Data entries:
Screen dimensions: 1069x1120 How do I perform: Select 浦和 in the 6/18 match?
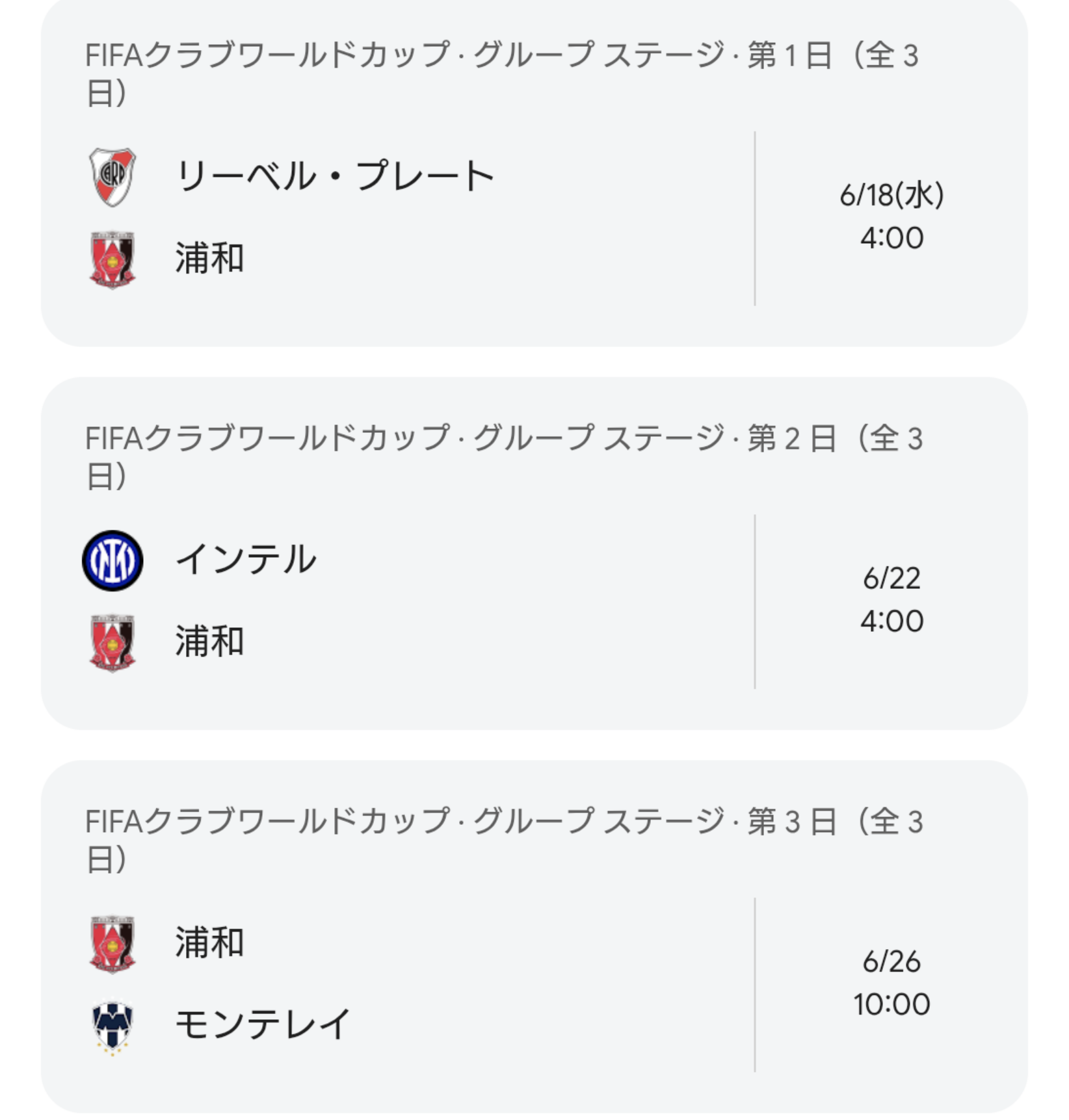coord(209,258)

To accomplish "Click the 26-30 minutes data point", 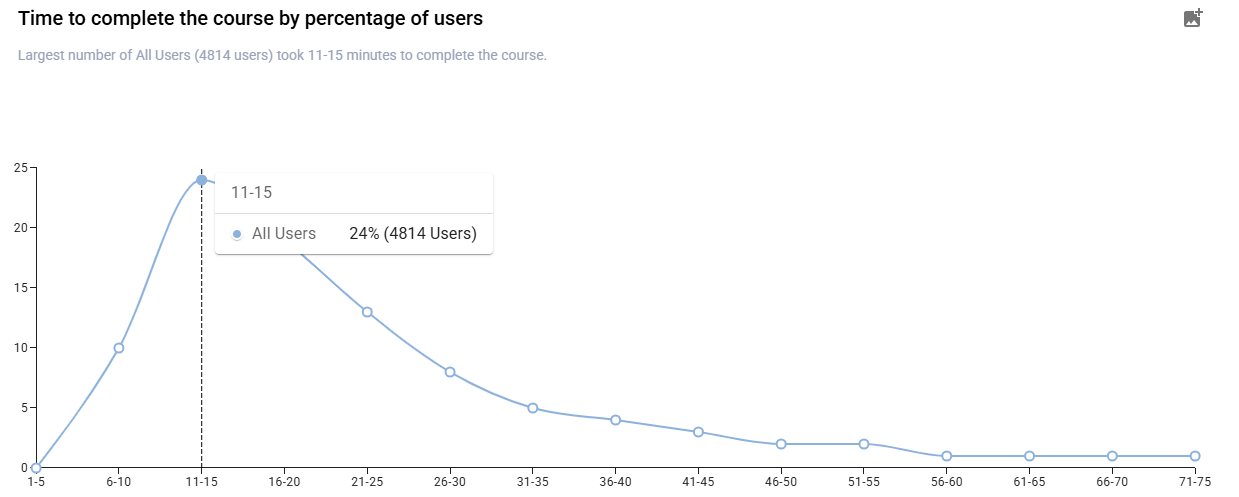I will [450, 372].
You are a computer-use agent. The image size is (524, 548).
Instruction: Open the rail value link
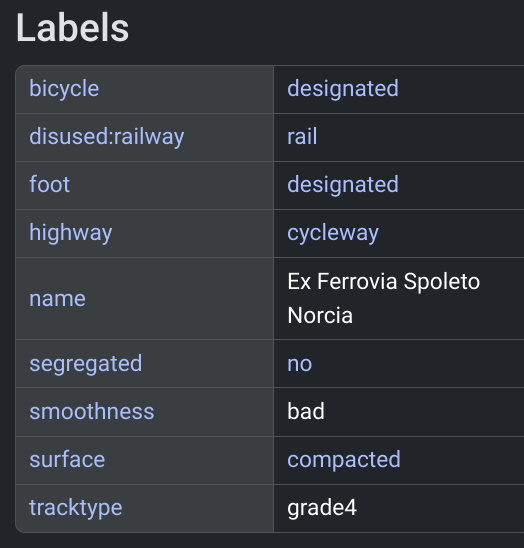click(x=302, y=136)
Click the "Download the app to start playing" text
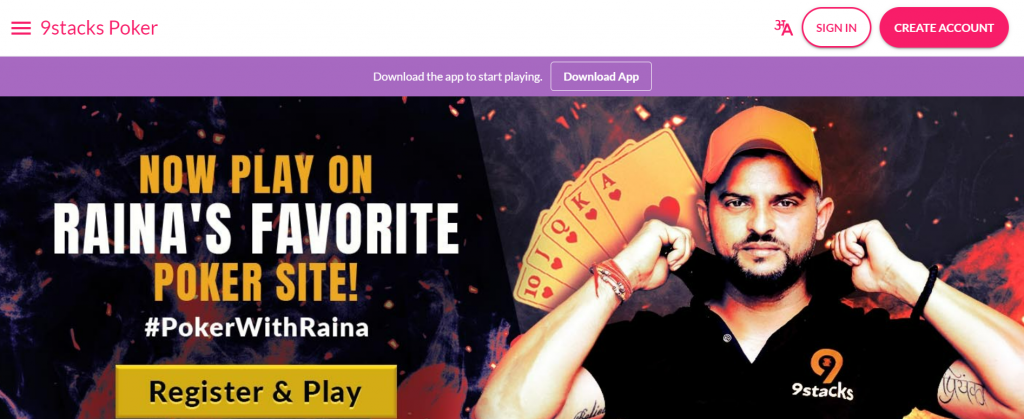The image size is (1024, 419). [458, 76]
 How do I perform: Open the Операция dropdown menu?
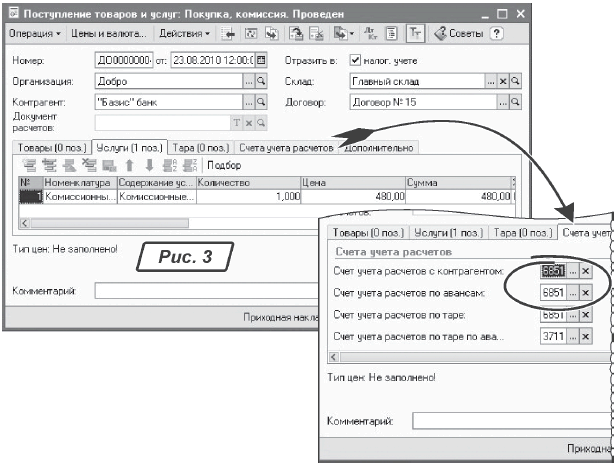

:: WRITTEN INSTRUCTION ::
Find each line in the listing that contains the word "perform", and copy those lines in full.

:: WRITTEN SOLUTION ::
Screen dimensions: 1069x1120 How do I perform: Select 浦和 in the 6/18 match?
 How do I perform: Open the Операция dropdown menu?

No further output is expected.